Il testo del reato risale al febbraio del 2007. La firma recita Dreyfus. Il pezzo sarebbe stato scritto da Andrea Monticone, il giornalista di Libero. Il testo criticava aspramente la decisione del giudice tutelare: permettere l’aborto ad una tredicenne.
Ma secondo Monica Senor, il legale di Cocilovo, c’era già attrito tra Libero e il giudice. «Cocilovo è stato preso di mira da Libero per le sue posizioni e alla prima occasione è stato colpito. Dagli articoli del giornale – ha evidenziato il legale – viene fuori che Cocilovo è un abortista. Che nel 2006, in base a quanto ha riportato Libero, era balzato agli onori della cronaca per avere telefonato al sindaco di Torino Chiamparino lamentando il fatto che un suo assessore era contrario all’aborto. Insomma nei confronti di questo magistrato è stato sferrato un vero e proprio attacco dal quotidiano». Secondo l’avvocato Senor, «non ci sono dubbi sull’attribuzione a Sallusti dell’editoriale con lo pseudonimo Dreyfus». In ogni caso, ha sottolineato, «in caso di articolo scritto di anonimo a risponderne deve essere il direttore del giornale».

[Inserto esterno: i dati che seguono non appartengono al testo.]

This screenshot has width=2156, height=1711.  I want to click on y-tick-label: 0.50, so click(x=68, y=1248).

Sallusti, dopo aver rifiutato un accordo economico col giudice («la mia libertà non è in vendita») rifiuta anche l’ipotesi di chiedere la grazia al presidente della Repubblica. «La grazia la chiede uno che sa di aver sbagliato e chiede perdono allo Stato. Io sono convinto di non meritare quella sentenza, quindi perché dovrei chiedere scusa di un reato che non ho commesso?» ha dichiarato Sallusti a Tgcom24.
E i legali del direttore non hanno mancato di sottolineare che l’articolo «era rispettoso dei principi di continenza e verità nell’esercizio del diritto di critica nel quale non si può pretendere affetticità. Nel mirino non c’era Cocilovo ma l’intero sistema che consente l’aborto. Tra il rischio di ledere l’onorabilità di qualcuno e quello di non informare l’opinione pubblica bisogna dare precedenza alla libertà di stampa: condannare Sallusti al carcere è una persecuzione politica, perché un giornalista, anche in carcere, può continuare a scrivere».

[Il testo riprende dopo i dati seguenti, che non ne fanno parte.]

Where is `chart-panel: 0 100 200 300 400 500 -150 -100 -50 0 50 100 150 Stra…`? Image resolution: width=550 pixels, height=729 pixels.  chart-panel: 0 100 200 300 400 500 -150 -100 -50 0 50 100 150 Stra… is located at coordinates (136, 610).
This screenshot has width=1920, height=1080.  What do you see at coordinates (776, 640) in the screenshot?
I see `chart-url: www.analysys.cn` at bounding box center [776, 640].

Intanto il governo ha dichiarato di occuparsi della vicenda per riformare le norme sulla libertà di stampa. Infatti il ministro della Giustizia, rispondendo a un’interrogazione presentata da Antonio Di Pietro, ha spiegato che «è praticabile la possibilità di dare impulso a una sollecita calendarizzazione del ddl di iniziativa parlamentare sulla libertà stampa», in modo che, con una riforma «in linea con gli altri paesi europei», sia prevista per il direttore responsabile accusato di diffamazione «la sola pena pecuniaria e non il carcere». Vedremo.